Bangalore-based Clutch Group is aggressively pitching itself for a newer piece of this market on foreclosures, one that requires court intervention and typically hasn’t come offshore yet. Lenders spend around $1,000 on this type of foreclosure in the US, and the firm estimates that around 60% of the work done before the lawyers file the case is now segregated and can be brought to India.
The firm is in trial runs with a few clients, according to Clutch Group CEO Abhi Shah. “In the next three-six months, it will be substantial,” he says. “Based on the volume of foreclosures for the past five years, it’s a 45-degree arrow going to the right.”

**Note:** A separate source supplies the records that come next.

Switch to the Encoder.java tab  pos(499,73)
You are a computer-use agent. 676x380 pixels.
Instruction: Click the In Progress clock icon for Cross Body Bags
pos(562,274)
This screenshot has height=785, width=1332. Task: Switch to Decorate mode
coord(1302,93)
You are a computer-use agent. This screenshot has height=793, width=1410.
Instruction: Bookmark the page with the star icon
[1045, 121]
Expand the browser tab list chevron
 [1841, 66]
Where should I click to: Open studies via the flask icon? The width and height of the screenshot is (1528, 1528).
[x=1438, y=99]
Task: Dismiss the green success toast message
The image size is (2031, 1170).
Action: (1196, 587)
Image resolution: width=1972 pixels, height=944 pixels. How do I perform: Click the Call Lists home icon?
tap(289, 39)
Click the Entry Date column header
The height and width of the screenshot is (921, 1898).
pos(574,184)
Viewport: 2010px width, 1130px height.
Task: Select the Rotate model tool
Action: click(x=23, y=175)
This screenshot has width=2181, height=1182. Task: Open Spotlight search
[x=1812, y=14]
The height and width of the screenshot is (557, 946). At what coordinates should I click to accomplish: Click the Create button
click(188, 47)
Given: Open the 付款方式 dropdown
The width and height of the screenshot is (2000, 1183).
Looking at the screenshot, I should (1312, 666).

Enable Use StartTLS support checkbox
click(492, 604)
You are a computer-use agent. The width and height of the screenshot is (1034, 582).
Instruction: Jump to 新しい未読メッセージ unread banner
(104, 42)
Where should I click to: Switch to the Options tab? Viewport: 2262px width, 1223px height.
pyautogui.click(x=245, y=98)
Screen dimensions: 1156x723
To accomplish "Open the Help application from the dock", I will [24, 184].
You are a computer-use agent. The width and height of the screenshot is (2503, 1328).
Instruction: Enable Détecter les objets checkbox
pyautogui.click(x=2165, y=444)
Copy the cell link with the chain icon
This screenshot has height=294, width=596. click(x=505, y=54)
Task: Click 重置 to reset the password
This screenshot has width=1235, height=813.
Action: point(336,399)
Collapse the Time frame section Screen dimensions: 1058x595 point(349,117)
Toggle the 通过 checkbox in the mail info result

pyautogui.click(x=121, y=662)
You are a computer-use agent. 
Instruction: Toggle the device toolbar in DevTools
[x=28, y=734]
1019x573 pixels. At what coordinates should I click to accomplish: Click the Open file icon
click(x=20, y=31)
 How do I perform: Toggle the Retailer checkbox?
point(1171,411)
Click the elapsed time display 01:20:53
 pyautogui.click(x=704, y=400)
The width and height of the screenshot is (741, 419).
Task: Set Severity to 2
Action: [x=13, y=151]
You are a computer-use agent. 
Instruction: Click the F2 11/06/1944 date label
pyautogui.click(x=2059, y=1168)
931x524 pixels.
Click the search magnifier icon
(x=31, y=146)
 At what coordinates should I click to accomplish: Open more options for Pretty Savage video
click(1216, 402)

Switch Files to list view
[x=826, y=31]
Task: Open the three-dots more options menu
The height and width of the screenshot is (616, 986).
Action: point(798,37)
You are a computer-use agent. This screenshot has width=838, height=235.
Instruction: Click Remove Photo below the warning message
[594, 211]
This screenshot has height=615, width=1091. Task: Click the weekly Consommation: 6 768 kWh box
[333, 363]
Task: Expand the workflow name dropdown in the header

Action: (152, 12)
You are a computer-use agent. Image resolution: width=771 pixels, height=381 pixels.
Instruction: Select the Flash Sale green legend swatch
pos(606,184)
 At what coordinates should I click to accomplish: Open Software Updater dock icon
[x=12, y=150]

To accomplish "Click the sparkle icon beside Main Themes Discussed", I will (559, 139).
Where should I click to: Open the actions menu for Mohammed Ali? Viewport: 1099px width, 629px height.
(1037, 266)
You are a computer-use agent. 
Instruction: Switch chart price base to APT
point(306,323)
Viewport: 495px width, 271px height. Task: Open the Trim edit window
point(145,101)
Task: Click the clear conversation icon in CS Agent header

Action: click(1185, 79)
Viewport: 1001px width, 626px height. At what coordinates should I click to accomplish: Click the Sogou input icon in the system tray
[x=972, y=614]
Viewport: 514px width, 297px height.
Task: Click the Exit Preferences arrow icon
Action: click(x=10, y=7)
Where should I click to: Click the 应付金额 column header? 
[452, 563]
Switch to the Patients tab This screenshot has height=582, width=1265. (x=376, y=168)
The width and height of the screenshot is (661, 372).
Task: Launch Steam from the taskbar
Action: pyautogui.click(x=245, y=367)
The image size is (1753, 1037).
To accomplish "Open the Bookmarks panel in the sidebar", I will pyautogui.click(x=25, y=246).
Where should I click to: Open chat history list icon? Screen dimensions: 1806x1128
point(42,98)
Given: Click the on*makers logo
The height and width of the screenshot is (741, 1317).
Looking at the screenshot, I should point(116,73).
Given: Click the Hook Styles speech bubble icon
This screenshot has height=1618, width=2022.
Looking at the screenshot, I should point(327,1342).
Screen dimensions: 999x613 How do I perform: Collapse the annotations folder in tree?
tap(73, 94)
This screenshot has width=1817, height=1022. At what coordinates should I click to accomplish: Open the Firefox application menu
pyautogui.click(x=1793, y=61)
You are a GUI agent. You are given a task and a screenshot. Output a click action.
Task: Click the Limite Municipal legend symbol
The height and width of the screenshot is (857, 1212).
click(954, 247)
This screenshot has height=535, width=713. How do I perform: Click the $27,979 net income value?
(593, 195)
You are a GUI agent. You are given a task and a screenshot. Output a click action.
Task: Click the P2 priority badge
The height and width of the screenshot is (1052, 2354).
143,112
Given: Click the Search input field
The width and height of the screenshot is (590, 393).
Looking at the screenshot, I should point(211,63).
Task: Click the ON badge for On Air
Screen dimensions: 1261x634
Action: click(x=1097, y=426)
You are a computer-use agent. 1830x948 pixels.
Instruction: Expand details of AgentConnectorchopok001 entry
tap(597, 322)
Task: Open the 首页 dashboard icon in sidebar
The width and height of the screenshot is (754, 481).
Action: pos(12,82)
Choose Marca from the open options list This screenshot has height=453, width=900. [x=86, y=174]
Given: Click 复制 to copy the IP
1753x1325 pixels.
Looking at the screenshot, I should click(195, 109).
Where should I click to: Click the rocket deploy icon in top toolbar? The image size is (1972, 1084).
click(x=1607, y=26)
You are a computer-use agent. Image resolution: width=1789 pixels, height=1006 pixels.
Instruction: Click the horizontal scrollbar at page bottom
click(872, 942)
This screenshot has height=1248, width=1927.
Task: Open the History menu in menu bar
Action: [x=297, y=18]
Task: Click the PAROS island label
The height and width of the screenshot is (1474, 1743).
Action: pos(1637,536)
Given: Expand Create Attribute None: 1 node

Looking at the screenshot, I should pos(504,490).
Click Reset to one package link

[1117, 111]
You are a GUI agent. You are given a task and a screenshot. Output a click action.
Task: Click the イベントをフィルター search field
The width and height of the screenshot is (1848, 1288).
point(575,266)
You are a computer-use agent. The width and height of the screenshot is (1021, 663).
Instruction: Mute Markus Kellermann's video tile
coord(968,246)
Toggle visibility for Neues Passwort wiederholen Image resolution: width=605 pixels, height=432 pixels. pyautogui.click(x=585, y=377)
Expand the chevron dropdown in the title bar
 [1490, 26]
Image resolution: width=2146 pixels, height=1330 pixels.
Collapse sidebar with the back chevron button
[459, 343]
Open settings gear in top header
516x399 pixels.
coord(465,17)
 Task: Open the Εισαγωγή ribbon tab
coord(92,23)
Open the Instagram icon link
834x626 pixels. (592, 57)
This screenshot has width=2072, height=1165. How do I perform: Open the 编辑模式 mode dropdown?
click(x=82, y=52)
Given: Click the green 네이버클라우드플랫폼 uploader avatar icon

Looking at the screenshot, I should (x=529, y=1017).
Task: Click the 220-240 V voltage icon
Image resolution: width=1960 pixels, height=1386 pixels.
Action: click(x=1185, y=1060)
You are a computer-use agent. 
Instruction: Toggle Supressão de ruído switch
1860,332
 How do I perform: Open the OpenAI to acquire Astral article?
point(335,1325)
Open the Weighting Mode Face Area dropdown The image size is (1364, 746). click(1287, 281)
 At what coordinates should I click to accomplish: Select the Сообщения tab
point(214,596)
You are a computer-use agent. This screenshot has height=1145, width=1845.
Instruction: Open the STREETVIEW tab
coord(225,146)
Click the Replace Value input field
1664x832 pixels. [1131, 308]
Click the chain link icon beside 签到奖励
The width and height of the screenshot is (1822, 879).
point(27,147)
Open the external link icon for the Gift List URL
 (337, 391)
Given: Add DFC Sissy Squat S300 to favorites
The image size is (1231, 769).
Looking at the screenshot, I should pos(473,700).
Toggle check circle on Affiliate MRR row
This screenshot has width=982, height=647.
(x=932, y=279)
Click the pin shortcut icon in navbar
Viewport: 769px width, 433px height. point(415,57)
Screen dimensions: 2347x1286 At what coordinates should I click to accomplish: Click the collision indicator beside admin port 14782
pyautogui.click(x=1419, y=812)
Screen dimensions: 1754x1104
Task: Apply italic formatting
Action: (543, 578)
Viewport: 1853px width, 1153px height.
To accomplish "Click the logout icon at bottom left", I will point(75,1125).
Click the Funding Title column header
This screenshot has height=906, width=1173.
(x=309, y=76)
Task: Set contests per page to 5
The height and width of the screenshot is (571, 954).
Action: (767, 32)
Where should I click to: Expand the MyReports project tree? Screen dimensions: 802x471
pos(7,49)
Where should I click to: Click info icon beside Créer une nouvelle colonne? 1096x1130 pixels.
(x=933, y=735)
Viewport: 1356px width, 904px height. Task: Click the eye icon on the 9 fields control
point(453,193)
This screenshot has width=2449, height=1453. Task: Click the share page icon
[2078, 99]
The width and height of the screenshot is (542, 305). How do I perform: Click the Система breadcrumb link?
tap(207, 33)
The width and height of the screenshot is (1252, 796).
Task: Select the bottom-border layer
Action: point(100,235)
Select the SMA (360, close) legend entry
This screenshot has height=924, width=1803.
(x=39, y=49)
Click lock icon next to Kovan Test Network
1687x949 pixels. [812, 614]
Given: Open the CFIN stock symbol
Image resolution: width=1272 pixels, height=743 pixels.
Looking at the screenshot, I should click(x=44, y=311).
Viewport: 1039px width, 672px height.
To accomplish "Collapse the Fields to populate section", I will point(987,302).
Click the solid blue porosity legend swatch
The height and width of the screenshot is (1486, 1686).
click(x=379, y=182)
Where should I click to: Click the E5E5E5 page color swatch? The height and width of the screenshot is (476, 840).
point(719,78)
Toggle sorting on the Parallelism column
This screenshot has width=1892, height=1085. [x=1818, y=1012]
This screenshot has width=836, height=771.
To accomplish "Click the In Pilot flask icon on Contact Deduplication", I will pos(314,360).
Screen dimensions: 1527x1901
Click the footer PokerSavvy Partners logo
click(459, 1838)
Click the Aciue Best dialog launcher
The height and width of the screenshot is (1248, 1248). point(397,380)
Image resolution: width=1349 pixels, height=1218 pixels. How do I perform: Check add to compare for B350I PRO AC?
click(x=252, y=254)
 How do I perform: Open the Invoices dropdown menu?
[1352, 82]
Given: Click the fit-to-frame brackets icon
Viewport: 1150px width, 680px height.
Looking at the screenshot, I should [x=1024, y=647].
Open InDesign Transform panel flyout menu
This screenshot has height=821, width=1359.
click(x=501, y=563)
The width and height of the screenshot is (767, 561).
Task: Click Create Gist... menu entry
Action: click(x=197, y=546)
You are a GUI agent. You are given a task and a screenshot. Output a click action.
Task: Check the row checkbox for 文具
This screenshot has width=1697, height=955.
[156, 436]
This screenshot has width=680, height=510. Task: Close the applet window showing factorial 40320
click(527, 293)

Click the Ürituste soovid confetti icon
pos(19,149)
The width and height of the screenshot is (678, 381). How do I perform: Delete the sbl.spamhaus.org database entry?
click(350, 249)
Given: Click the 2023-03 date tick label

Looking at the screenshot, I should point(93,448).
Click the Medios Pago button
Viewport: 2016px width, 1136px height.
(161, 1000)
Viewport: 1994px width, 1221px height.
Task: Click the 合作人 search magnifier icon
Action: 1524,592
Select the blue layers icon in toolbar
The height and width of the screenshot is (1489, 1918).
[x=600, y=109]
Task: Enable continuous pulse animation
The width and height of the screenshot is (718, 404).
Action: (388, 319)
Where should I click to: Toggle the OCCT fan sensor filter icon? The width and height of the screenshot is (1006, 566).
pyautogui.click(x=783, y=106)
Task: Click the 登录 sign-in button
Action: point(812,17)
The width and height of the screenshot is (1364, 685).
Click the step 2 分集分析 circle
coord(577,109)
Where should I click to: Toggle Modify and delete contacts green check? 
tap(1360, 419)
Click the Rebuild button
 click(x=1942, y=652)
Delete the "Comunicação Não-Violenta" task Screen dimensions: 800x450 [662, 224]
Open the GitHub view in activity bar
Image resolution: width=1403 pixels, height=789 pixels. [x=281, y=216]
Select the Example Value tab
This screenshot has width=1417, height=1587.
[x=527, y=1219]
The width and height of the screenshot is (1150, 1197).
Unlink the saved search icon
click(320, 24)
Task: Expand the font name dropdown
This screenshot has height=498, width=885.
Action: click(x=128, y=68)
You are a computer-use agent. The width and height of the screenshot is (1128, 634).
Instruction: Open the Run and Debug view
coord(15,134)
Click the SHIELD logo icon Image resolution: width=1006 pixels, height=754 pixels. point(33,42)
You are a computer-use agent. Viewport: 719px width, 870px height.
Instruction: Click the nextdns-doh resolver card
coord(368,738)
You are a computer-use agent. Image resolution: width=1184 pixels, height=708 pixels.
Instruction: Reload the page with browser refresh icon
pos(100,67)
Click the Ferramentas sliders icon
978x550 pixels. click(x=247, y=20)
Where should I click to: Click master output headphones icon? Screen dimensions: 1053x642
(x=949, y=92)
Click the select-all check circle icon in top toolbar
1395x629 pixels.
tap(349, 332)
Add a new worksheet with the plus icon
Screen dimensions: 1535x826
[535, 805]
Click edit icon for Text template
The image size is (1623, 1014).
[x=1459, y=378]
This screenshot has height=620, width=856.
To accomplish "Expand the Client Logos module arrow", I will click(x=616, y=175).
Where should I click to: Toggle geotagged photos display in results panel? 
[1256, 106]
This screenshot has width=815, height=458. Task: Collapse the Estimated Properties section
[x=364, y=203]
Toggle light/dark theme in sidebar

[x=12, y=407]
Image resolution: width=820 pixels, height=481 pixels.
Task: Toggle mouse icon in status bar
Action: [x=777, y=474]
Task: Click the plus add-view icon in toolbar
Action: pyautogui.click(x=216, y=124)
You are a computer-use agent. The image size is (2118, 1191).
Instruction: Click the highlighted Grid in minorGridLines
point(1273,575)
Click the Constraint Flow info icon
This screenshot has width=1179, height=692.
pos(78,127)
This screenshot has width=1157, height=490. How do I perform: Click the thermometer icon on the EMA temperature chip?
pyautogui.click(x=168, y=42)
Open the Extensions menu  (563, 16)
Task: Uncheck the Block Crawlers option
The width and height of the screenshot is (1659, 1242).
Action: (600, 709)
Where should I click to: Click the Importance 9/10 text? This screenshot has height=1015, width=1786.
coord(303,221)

Foreclosure processing aside, much of the anticipated legal business falls under the larger umbrella of “risk assessment”. Pangea3’s co-chief executive Sanjay Kamlani describes one long-standing technology client who tapped the firm to review all of its customer agreements to assess the likelihood of termination, and what might occur in a change of control. The firm did the same on 25,000 open contracts for another telecom client, he says.
And just over the horizon, once US President-elect Barack Obama takes office in late January, observers expect new regulations overhauling accounting and disclosure requirements for public companies; another legal bonanza that offshore providers are gearing up for.
But the bulk of legal outsourcing revenue is still from the labour-intensive document review projects that any large litigation requires, and interest in outsourcing that work is following a well-trodden route.
Shah describes one large law firm client that signed on with Clutch Group for an 80-attorney document review on a case related to the financial crisis, but kept it on shore. Three months into the project, as cost shot up, the firm tested Indian waters and moved five attorneys offshore. Three weeks later, the number doubled to 10, and two months later, it tripled to 30.
“Before, clients had the luxury of saying, ‘This is interesting, let’s think about it,’” says Shah. “But then they spent $500 million (on a legal budget), they can’t do that any more, and the stakes are higher.”